The chart above shows that monthly OPEC crude oil production (excluding lease condensate) dropped at the end of 2008 and the beginning of 2009, in the wake of production cuts agreed to by OPEC members at their meetings in October and December 2008, before rebounding slightly in mid-2009. The latest data indicate that OPEC crude oil production has stabilized in recent months at a level slightly above 29 million barrels per day. EIA has discussed the impacts of these decisions in previous editions of This Week In Petroleum (e.g., August 12, 2009 and March 25, 2009 ). To keep current with EIA's estimates of OPEC crude oil production, analysts might be interested in bookmarking a link to EIA's
Prices for Gasoline and Diesel Fuel Move Up
Jumping nearly a nickel to hit $2.66 per gallon, the U.S. average price for regular gasoline rose for the first time since January 11. The price was $0.75 above last year at this time. The averages on the East Coast and in the Rocky Mountains each increased about two cents to $2.66 per gallon and $2.62 per gallon, respectively. In the Midwest, the average price surged over ten cents to $2.61 per gallon. Rising a nickel, the price on the Gulf Coast settled at $2.53 per gallon. The West Coast average moved fractionally higher to $2.87 per gallon. The price in California dipped nearly a penny to $2.92 per gallon.

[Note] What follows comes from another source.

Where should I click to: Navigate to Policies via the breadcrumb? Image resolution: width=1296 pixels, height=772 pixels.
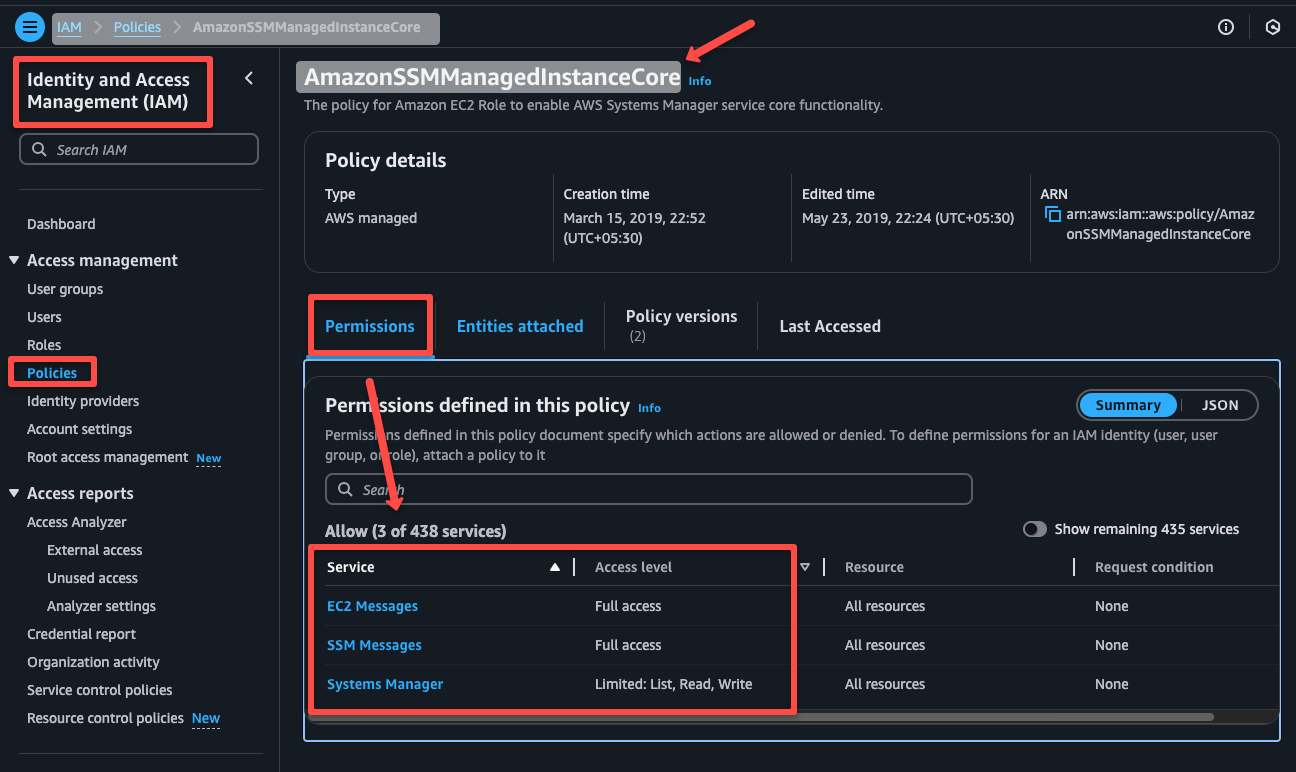(137, 27)
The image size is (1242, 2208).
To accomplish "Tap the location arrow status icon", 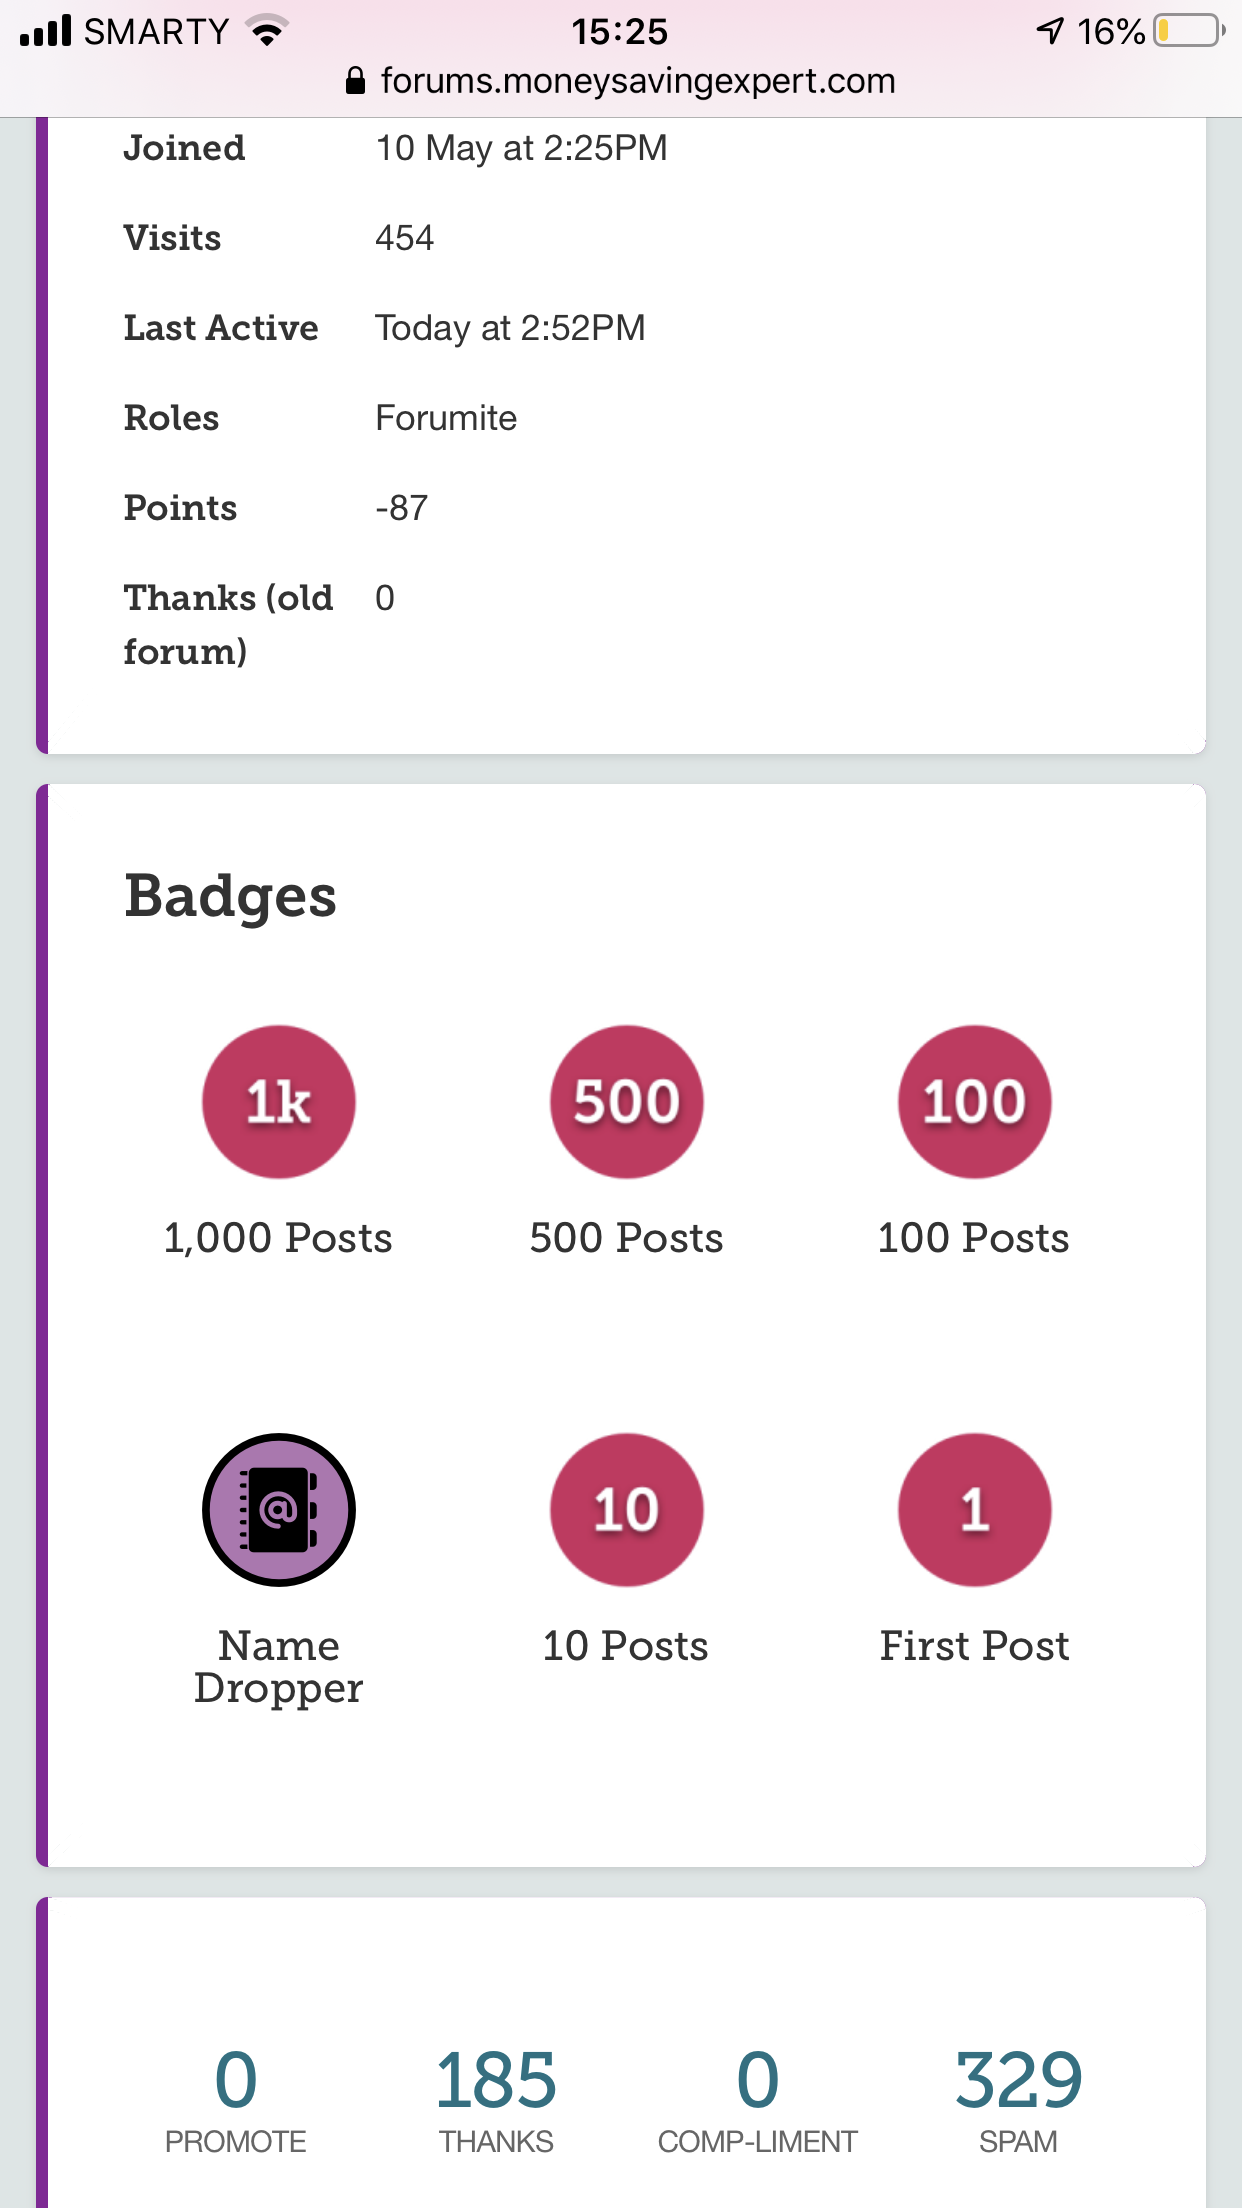I will tap(1050, 31).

After five weeks of decline, the U.S. average price for diesel fuel shot up about eight cents to settle at $2.83 per gallon. The average is $0.70 above a year ago. Diesel prices rose in all regions of the country. The average on the East Coast jumped about seven cents to $2.88 per gallon. The largest increase took place in the Midwest where the average soared almost nine cents to $2.79 per gallon. The price on the Gulf Coast climbed about eight cents, also reaching $2.79 per gallon. With a rise of a nickel to $2.83 per gallon, the Rocky Mountains had the smallest increase of any major region. The average on the West Coast increased seven cents to $2.92 per gallon, while the California price moved up eight cents to $2.98 per gallon.

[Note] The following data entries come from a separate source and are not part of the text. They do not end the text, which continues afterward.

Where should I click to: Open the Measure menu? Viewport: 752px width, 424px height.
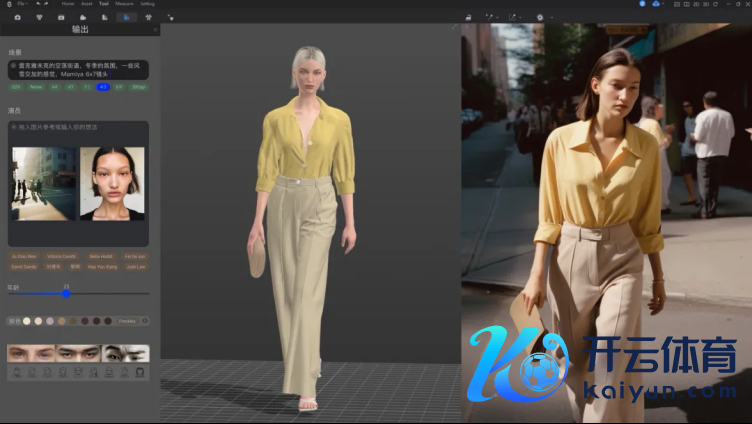124,4
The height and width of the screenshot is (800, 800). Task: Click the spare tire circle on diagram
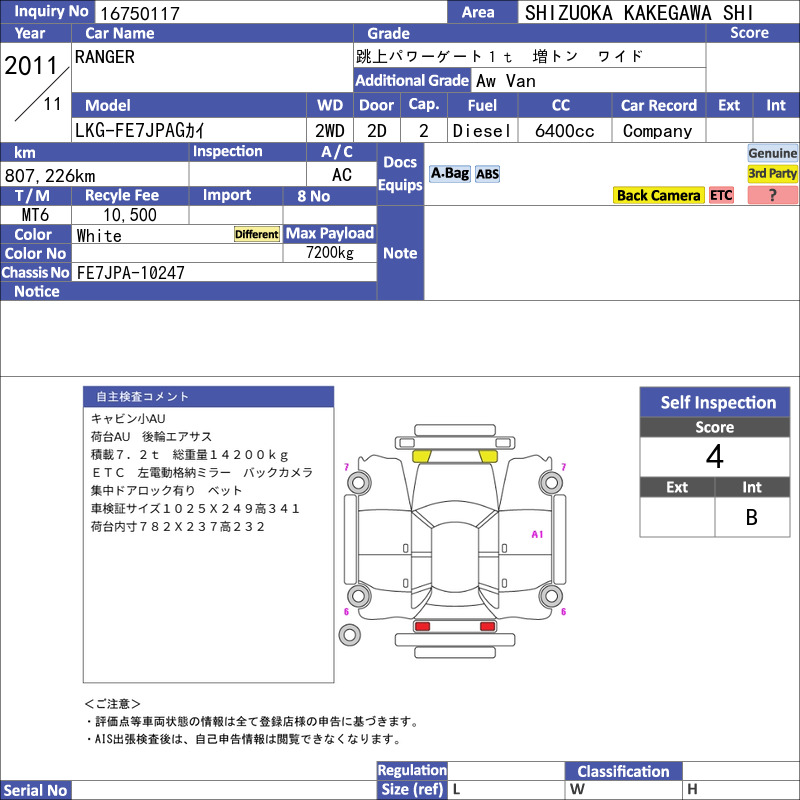pyautogui.click(x=349, y=635)
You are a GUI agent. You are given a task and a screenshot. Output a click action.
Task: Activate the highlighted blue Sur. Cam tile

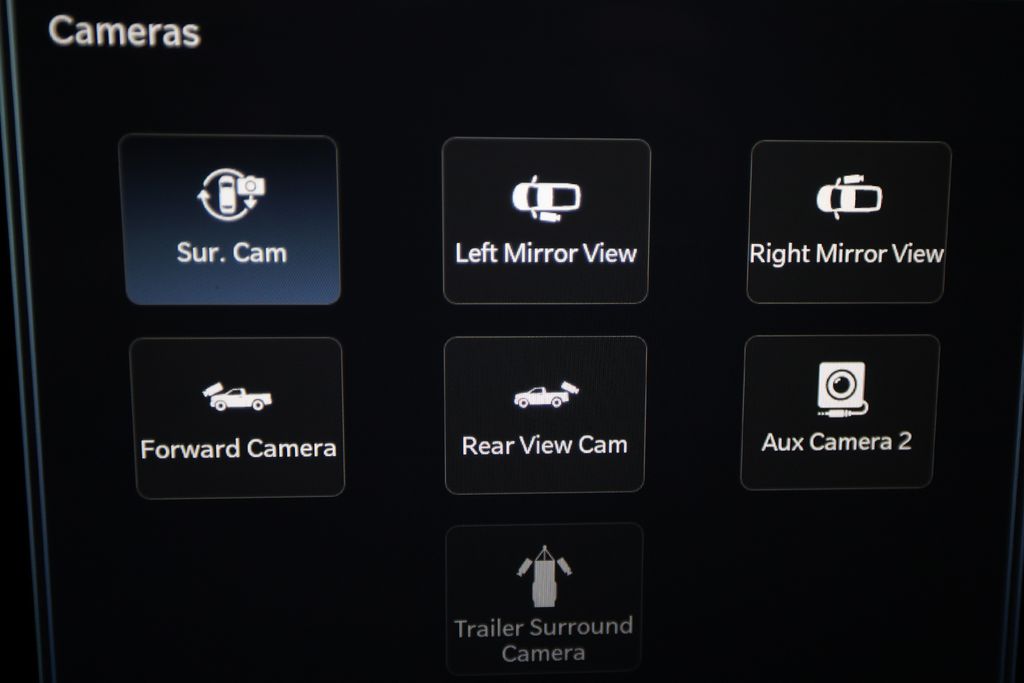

Propane Inventories Continue to Decline
Winter weather continued to whittle away at U.S. inventories of propane with a stock draw that measured almost 2.3 million barrels, leaving total stocks at 27.4 million barrels and further below the lower limit of the average range. The largest decline was in the Midwest region with a 1.6 million barrel draw. The East Coast regional stocks fell by 1.0 million barrels, while the Rocky Mountain/West Coast region declined by 0.3 million barrels. The Gulf Coast region added 0.6 million barrels of inventory. Propylene non-fuel use inventories increased their share of total propane/propylene stocks from 8.7 percent to 10.0 percent, a level last seen in March 2007.
Residential Heating Oil Prices Increase
Residential heating oil prices increased during the week ending February 22, 2010. The average residential heating oil price gained 4.9 cents per gallon to reach 290.4 cents per gallon, 67.1 cents per gallon higher than the same time last year. Wholesale heating oil prices jumped 15.0 cents per gallon to reach 215.8 cents per gallon, 85.8 cents per gallon higher than at this time last year.
The average residential propane price fell 0.8 cent per gallon to reach 268.3 cents per gallon. This was an increase of 39.1 cents per gallon compared to the same period last year. Wholesale propane prices dropped 0.6 cent per gallon to reach 138.0 cents per gallon. This was an increase of 60.9 cents per gallon when compared to the February 23, 2009 price of 77.1 cents per gallon.